Proposed foundational methods will, for instance, present the development of human-centred technologies and cognitive interaction systems aimed at assistance and empowerment, e.g. in everyday life and professional problem solving and creativity. This call particularly emphasises systematically formalised integrative AI methods and tools (e.g., combining reasoning and learning) that enable declarative modelling, reasoning and query answering, relational learning, embodied grounding and simulation etc. Broadly, the role of declarative abstraction, knowledge representation and reasoning, and neural-symbolic learning and inference from multi-modal sensory data is highly welcome. For details, please refer to the full Call for Papers at http://hcc.uni-bremen.de/calls/SpecialIssue-KI.pdf, or contact one of the guest editors:
Prof. Dr.

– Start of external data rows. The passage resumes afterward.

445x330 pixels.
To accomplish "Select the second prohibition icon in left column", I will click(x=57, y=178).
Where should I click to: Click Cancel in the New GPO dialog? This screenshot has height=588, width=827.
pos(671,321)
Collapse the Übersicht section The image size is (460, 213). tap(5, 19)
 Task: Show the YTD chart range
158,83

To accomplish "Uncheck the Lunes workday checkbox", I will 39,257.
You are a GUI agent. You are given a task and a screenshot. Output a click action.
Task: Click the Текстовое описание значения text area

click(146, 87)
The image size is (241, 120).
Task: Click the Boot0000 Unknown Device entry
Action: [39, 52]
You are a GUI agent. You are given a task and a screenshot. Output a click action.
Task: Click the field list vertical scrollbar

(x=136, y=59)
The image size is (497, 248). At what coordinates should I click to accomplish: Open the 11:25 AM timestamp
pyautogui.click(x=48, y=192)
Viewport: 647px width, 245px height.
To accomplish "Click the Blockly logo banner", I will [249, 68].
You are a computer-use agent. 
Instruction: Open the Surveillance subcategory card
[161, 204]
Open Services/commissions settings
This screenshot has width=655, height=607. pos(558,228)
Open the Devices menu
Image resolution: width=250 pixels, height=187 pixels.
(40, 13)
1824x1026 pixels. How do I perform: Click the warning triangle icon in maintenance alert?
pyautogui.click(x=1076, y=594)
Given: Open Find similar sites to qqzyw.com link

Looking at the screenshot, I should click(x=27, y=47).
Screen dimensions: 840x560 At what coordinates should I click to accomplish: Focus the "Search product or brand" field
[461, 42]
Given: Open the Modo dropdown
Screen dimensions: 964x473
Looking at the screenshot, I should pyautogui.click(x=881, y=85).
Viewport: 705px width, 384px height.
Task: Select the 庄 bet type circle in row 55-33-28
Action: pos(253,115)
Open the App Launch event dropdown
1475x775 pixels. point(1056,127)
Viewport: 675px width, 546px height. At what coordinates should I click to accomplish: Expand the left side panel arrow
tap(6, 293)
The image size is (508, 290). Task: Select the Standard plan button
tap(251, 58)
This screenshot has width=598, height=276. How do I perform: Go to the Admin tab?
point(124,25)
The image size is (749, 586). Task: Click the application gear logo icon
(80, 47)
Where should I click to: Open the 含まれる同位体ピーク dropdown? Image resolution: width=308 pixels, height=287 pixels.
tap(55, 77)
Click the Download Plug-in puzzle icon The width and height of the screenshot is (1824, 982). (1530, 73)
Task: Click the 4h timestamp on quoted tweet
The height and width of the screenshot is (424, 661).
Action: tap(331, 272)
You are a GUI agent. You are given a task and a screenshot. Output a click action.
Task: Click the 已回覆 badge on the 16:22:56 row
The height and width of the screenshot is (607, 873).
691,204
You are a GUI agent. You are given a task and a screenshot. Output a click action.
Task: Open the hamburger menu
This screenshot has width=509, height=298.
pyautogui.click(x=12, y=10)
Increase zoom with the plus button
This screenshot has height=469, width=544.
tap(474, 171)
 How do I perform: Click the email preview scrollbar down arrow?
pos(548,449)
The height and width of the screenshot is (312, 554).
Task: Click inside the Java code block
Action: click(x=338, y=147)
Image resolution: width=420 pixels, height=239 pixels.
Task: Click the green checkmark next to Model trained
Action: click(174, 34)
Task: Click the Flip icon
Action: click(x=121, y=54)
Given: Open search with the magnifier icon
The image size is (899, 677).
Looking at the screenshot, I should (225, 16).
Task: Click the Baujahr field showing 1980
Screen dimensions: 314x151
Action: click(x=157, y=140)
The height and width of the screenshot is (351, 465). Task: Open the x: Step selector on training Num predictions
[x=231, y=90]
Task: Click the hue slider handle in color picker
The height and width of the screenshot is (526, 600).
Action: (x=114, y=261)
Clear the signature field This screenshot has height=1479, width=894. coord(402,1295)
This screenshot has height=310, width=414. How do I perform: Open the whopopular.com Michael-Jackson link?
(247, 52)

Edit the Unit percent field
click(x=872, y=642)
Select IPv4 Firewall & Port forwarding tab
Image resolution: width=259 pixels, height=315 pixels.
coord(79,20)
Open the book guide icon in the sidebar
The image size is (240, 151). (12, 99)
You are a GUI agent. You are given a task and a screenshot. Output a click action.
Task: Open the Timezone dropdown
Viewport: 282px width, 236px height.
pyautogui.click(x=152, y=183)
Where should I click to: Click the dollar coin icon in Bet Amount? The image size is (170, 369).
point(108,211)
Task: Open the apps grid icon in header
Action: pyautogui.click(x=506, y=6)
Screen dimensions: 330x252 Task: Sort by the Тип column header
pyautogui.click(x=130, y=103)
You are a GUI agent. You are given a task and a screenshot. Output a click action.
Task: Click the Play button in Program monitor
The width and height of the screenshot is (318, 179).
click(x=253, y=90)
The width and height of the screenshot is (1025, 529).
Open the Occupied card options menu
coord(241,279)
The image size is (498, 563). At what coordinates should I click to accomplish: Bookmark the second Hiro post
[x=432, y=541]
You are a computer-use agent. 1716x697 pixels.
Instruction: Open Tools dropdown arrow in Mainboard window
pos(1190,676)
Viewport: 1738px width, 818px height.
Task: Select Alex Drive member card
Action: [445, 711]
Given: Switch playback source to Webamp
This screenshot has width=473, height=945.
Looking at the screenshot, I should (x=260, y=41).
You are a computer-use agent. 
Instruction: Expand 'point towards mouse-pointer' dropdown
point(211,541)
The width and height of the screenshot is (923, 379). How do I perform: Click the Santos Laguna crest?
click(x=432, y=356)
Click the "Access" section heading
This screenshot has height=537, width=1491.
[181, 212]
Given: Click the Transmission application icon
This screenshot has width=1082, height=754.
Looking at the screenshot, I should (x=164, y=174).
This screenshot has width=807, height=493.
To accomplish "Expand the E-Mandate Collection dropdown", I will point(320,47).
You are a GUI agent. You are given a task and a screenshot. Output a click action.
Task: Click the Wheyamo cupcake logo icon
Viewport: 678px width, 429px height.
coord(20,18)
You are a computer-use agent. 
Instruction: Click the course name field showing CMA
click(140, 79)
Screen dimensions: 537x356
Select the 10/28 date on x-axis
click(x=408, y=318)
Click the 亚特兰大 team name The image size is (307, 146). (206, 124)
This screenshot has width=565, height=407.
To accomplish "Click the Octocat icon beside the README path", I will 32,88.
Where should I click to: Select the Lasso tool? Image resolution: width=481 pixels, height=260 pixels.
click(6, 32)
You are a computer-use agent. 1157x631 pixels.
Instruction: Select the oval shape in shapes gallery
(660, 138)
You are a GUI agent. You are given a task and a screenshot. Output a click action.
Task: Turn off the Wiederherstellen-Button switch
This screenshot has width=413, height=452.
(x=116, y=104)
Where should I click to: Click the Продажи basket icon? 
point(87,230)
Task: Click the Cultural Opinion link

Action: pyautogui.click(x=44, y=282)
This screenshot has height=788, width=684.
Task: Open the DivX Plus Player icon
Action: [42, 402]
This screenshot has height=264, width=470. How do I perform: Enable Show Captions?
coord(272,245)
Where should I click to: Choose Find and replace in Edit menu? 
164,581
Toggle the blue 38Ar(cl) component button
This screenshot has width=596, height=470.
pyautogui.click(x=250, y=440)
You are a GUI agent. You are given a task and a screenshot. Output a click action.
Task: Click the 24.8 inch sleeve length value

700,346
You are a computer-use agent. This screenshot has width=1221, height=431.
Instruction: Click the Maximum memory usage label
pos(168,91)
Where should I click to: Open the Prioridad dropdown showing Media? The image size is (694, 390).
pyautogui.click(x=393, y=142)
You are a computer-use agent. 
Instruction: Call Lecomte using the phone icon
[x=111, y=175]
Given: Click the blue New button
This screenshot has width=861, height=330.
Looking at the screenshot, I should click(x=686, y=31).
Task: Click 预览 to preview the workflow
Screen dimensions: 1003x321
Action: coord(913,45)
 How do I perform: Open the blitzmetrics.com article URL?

Mehul Bhatt
University of Bremen, Germany
bhatt@uni-bremen.de
Prof. Dr. Kristian Kersting
Technical University of Dortmund, Germany
kristian.kersting@cs.tu-dortmund.de
2 Algorithmic Challenges and Opportunities of Big Data
Computer systems pervade all parts of human activity and acquire, process, and exchange data at a rapidly increasing pace. As a consequence, we live in a big data world where information is accumulating at an exponential rate and complexity, and often the real problem has shifted from collecting enough data to dealing with its impetuous growth and abundance when going through it to mine relevant or pertinent information. In fact, we often face poor scale-up behaviour from algorithms that have been designed based on models of computation that are no longer realistic for big data. This implies challenges like algorithmic exploitation of parallelism (multicores, GPUs, parallel and distributed systems, etc.), handling external and outsourced memory as well as memory-hierarchies (clouds, distributed storage systems, hard-disks, flash-memory, etc.), dealing with large scale dynamic data updates and streams, compressing and processing compressed data, approximation and online processing respectively mining under resource constraints, increasing the robustness of computations (e.g., concerning data faults, inaccuracies, or attacks) or reducing the consumption of energy by algorithmic measures and learning. Only then big data will truly open up unprecedented opportunities for both scientific discoveries and commercial exploitation in Artificial Intelligence, Geoscience, Social Web, Finance, e-Commerce, Health Care, Environment and Climate, Physics and Astronomy, Chemistry, Agriculture, Life Sciences and Digital Libraries, among other domains.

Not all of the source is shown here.